There is no assurance that Film Products will be able to successfully complete the proposed divestiture of the LaGrange plant (announced in January 2005) within a reasonable timeframe or at all or that it will be able to obtain acceptable terms and conditions for such sale from a purchaser.

Aluminum Extrusions is a cyclical business that is highly dependent on the economic conditions of its end-use markets in the U.S. and Canada, particularly in the construction, distribution and transportation industries. This business is also subject to seasonal slowdowns during the winter months. Aluminum Extrusions is under increasing domestic and foreign competitive pressures, including a growing presence of Chinese and other imports in a number of its markets.

Therics’ prospects and value depend on its ability to develop, manufacture, market, sell and profit from its orthopaedic product line and to achieve specified milestones, all of which will depend on its preclinical, clinical, regulatory, procurement, manufacturing, and sales and marketing capabilities or, where appropriate, its ability to enter into satisfactory arrangements with third parties to provide those functions.

Future performance is also influenced by the costs incurred by Tredegar’s businesses. There is no assurance that cost control efforts will offset cost increases or any additional declines in revenues. Likewise, there is no assurance of our ability to pass through to our customers cost increases in raw materials.

Tredegar does not undertake to update any forward-looking statement made in this press release to reflect any change in management's expectations or any change in conditions, assumptions or circumstances on which such statements are based.

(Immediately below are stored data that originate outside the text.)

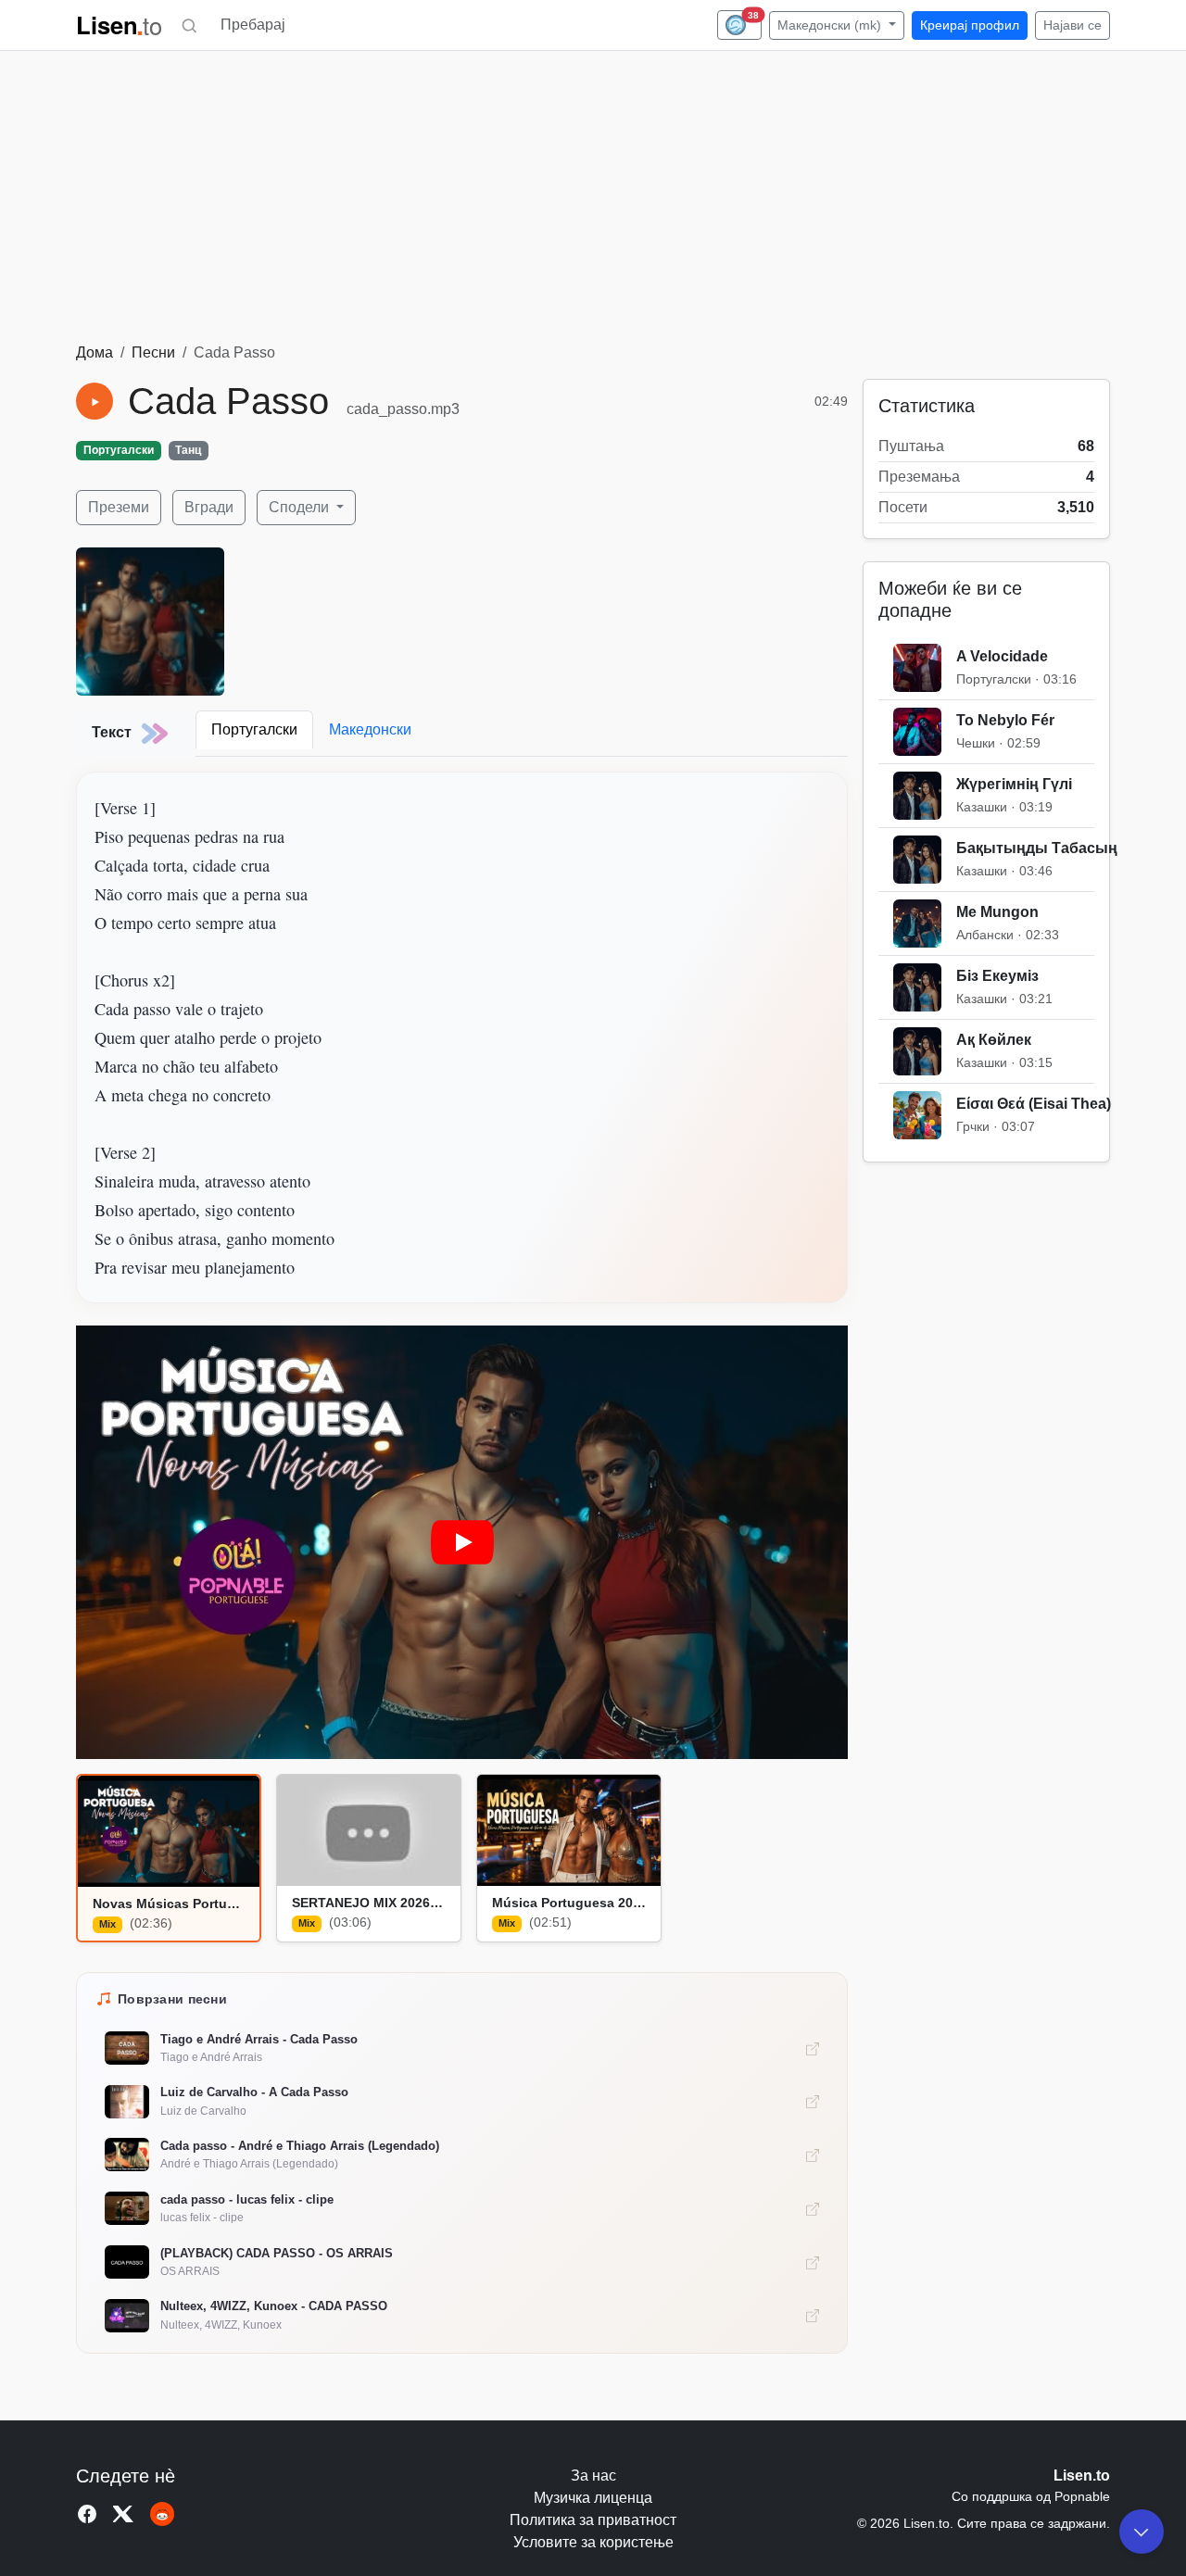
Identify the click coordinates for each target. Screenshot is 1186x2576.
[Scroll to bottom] (1141, 2531)
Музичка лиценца (593, 2498)
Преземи (118, 507)
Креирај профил (969, 25)
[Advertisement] (593, 203)
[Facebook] (87, 2514)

To the extent that this release contains non-GAAP financial measures, it also presents both the most directly comparable financial measures calculated and presented in accordance with GAAP and a quantitative reconciliation of the difference between any such non-GAAP measures and such comparable GAAP financial measures. Accompanying the reconciliation is management’ s statement concerning the reasons why management believes that presentation of non-GAAP measures provides useful information to investors concerning Tredegar’ s financial condition and results of operations.

Based in Richmond, Va., Tredegar Corporation is a global manufacturer of plastic films and aluminum extrusions. Tredegar is also developing and marketing bone graft substitutes through its Therics subsidiary.